SOURCE EXCERPT:
◇ ◇ ◇ ◇ ◇ ◇ ◇

Msg#:15505 *INTERSHOP*
05-18-94 02:55:50
From: RAINER GANAHL
  To: WOLFGANG STAEHLE (Rcvd)
Subj: REPLY TO MSG# 15370 (SMARTCARD)
once again, mister clinton offers his real face: this kind of fake left wing
liberals is the worst... his social policy translates into policing the social:
(not even the french - the biggest control freaks in europe - could think of
such an idea)


Msg#:15515 *INTERSHOP*
05-18-94 08:02:56
From: JEFFREY SCHULZ
  To: WOLFGANG STAEHLE (Rcvd)
Subj: REPLY TO MSG# 15370 (SMARTCARD)

Again, one of the same issues is raised by this development that was raised in
the Transactivism symposium. It seems that in order to simply *exist,* it is
necessary to be complicit with the many ways in which social activities are
monitored. In the context of smartcards -- which are not pipe dreams -- this
monitoring will be *built in* to a wide variety of activities. Given the
increasing prevalence of these cards as mediators of various social
relationships, and given the severe problems they present for privacy, one
question becomes: how do we configure a politics that can no longer be oriented
soley in terms of resistance? Due to the fact that these cards are *necessary*
for social interaction, we effectively *must* use them. But their dynamics are
disturbing. So how do we negotiate with these contradictions? How do we occupy
a variety of subject positions: complicit, counteractive, collusive?


Msg#:15520 *INTERSHOP*
05-18-94 11:10:01
From: JORDAN CRANDALL
  To: JEFFREY SCHULZ (Rcvd)
Subj: REPLY TO MSG# 15515 (SMARTCARD)
        These are very important questions, and I totally agree this is the
approach to take. I am sick of hearing everyone moaning and panicking about
this stuff.


Msg#:15575 *INTERSHOP*
05-18-94 17:50:55
From: WOLFGANG STAEHLE
  To: JEFFREY SCHULZ (Rcvd)
Subj: REPLY TO MSG# 15515 (SMARTCARD)
  The question is *how* do you negotiate with the IRS once they automatically
monitor your bank account activities, your spending and earning habits, and
then tell you, that for your own convenience, you don't need to file a tax
return anymore, they will do it all for you and and you don't even need to
bother to send a check - they can take care of the transfer themselves.
  It's not that I am contemplating tax evasion but there is point where I
consider this an invasion of privacy.  Now, there might be different notions of
freedom, but no dude's going to tell me that the discourse of resistance is out
when somebody wants to go for my bank account.  But this will not be a
resistance of protest and refusal, but one of beating these guys at their own
game.  Encryption, digital cash schemes etc. become more interesting by the
day.

◇ ◇ ◇ ◇ ◇ ◇ ◇

EXTRACTED DATA:
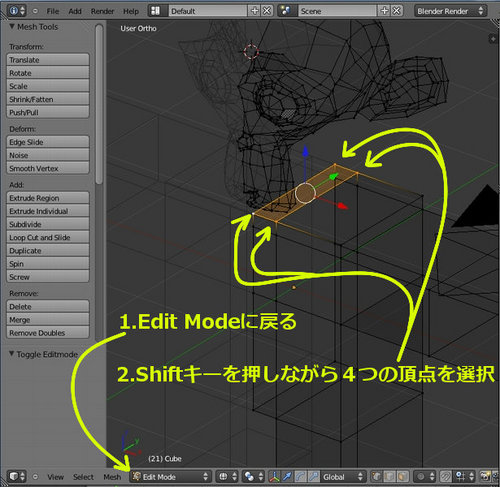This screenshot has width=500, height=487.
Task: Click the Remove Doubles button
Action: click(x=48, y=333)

◇ ◇ ◇ ◇ ◇ ◇ ◇

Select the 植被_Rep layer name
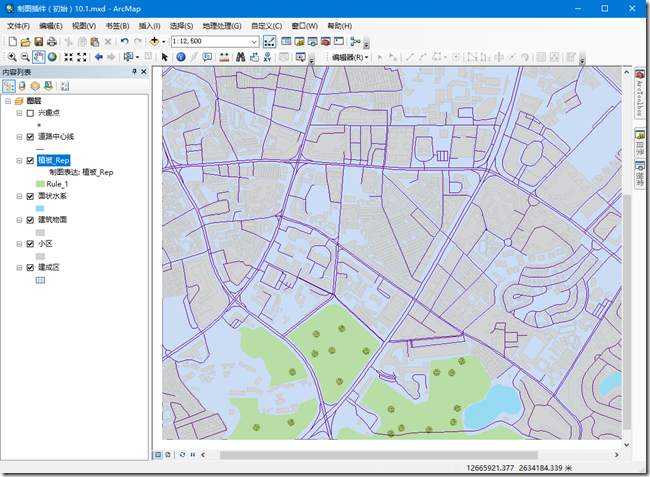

◇ ◇ ◇ ◇ ◇ ◇ ◇

TASK DIRECTIONS: Rewrite the passage in the smartcard thread that starts with "Again, one of" and stops after "complicit, counteractive, collusive?", substituting "personal freedom" for "privacy".

TASK OUTPUT:
Again, one of the same issues is raised by this development that was raised in
the Transactivism symposium. It seems that in order to simply *exist,* it is
necessary to be complicit with the many ways in which social activities are
monitored. In the context of smartcards -- which are not pipe dreams -- this
monitoring will be *built in* to a wide variety of activities. Given the
increasing prevalence of these cards as mediators of various social
relationships, and given the severe problems they present for personal freedom, one
question becomes: how do we configure a politics that can no longer be oriented
soley in terms of resistance? Due to the fact that these cards are *necessary*
for social interaction, we effectively *must* use them. But their dynamics are
disturbing. So how do we negotiate with these contradictions? How do we occupy
a variety of subject positions: complicit, counteractive, collusive?